**Exercise instructions:**
Copy out, word for word, the lines from the start of the data below through the line containing "Expand the 通勤費 交通機関利用者 dropdown", and no others.

╭─ Records shown

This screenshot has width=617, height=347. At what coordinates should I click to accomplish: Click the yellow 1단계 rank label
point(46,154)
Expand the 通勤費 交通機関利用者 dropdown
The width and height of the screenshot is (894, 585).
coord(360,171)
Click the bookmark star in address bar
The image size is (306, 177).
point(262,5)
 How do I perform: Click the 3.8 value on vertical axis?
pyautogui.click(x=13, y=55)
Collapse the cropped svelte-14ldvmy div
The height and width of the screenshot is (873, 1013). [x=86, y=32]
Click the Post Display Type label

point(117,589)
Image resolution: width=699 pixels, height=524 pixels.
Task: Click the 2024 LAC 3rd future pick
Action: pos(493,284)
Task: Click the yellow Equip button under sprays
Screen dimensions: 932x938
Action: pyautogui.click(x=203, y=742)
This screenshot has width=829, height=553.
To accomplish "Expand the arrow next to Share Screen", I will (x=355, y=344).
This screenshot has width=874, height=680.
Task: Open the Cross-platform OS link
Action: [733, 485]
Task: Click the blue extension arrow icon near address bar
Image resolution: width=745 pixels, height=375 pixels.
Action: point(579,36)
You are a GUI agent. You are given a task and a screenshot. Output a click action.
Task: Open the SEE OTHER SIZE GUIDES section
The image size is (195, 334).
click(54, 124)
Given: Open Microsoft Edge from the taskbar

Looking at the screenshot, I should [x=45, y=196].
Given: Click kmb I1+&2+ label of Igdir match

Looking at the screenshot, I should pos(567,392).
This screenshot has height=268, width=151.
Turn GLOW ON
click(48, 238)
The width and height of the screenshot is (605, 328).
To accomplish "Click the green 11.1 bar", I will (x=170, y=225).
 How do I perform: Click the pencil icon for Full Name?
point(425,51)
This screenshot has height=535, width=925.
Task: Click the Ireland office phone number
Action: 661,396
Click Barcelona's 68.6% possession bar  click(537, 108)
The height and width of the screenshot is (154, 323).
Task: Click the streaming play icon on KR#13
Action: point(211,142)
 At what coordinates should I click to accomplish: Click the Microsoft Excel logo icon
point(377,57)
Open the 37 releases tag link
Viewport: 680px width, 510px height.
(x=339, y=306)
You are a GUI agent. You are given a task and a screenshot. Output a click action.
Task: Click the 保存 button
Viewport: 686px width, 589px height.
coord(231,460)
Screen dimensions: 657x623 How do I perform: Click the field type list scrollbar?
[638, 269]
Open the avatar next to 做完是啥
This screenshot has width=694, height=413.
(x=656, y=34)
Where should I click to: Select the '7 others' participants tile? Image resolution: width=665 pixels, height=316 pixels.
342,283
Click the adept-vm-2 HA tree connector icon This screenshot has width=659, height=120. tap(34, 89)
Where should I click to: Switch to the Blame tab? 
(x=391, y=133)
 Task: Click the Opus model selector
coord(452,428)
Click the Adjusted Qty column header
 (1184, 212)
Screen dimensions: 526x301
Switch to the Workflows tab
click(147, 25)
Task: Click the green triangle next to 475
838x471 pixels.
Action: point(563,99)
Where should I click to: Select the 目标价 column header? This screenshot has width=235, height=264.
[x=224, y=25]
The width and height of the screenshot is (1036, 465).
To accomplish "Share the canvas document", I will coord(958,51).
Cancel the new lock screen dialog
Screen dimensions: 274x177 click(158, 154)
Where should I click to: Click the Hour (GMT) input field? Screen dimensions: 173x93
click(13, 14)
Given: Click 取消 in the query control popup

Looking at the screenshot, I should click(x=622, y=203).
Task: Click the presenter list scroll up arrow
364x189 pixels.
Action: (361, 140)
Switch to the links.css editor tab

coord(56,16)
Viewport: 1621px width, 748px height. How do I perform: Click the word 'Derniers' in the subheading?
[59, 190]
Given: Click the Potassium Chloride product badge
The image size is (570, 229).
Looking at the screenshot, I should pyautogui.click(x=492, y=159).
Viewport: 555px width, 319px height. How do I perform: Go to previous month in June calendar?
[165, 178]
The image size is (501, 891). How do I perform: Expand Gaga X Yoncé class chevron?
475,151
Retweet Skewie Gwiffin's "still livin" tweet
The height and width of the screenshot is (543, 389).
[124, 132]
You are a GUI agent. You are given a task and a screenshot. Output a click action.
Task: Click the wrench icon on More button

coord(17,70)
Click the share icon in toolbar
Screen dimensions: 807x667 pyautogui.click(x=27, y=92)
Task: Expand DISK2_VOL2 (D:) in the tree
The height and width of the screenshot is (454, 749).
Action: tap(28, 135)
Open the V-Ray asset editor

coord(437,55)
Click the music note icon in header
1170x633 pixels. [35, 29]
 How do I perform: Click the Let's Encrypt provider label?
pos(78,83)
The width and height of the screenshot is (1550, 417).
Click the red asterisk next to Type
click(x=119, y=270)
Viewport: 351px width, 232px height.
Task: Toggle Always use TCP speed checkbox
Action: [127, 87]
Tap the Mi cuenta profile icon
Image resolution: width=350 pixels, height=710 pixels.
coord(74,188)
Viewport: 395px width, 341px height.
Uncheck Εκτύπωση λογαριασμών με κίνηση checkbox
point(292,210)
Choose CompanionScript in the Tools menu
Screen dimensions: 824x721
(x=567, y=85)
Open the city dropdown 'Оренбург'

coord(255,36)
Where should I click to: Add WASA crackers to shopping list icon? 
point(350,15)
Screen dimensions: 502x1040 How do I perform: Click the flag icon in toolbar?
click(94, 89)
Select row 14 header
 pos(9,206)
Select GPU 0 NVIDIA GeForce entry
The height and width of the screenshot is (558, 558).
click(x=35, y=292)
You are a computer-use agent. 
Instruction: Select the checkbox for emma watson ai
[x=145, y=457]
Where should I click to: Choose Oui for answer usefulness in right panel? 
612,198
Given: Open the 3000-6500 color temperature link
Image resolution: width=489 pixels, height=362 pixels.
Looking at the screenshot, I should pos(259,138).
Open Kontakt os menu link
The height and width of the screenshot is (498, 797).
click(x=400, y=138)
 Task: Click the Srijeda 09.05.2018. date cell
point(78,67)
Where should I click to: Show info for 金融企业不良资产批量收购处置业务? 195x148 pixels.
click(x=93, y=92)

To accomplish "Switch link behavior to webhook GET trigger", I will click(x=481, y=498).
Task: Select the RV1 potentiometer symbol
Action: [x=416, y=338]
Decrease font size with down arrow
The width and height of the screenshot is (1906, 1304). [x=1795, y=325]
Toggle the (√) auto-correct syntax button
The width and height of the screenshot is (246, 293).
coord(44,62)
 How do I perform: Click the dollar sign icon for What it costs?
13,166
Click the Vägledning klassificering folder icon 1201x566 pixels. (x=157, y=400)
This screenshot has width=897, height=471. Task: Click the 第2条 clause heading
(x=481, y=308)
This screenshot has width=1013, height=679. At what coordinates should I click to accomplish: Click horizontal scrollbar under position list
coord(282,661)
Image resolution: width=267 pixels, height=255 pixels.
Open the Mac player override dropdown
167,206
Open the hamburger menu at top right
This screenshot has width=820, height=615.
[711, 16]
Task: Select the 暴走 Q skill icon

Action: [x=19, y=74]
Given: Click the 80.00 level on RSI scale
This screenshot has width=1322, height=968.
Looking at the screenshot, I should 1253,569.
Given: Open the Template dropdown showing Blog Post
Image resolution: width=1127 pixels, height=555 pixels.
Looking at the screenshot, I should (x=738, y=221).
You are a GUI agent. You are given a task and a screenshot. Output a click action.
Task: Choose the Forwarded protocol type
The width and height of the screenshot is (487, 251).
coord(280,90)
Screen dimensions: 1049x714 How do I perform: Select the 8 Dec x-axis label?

╰─

**Exercise result:**
This screenshot has width=617, height=347. At what coordinates should I click to accomplish: Click the yellow 1단계 rank label
point(46,154)
Expand the 通勤費 交通機関利用者 dropdown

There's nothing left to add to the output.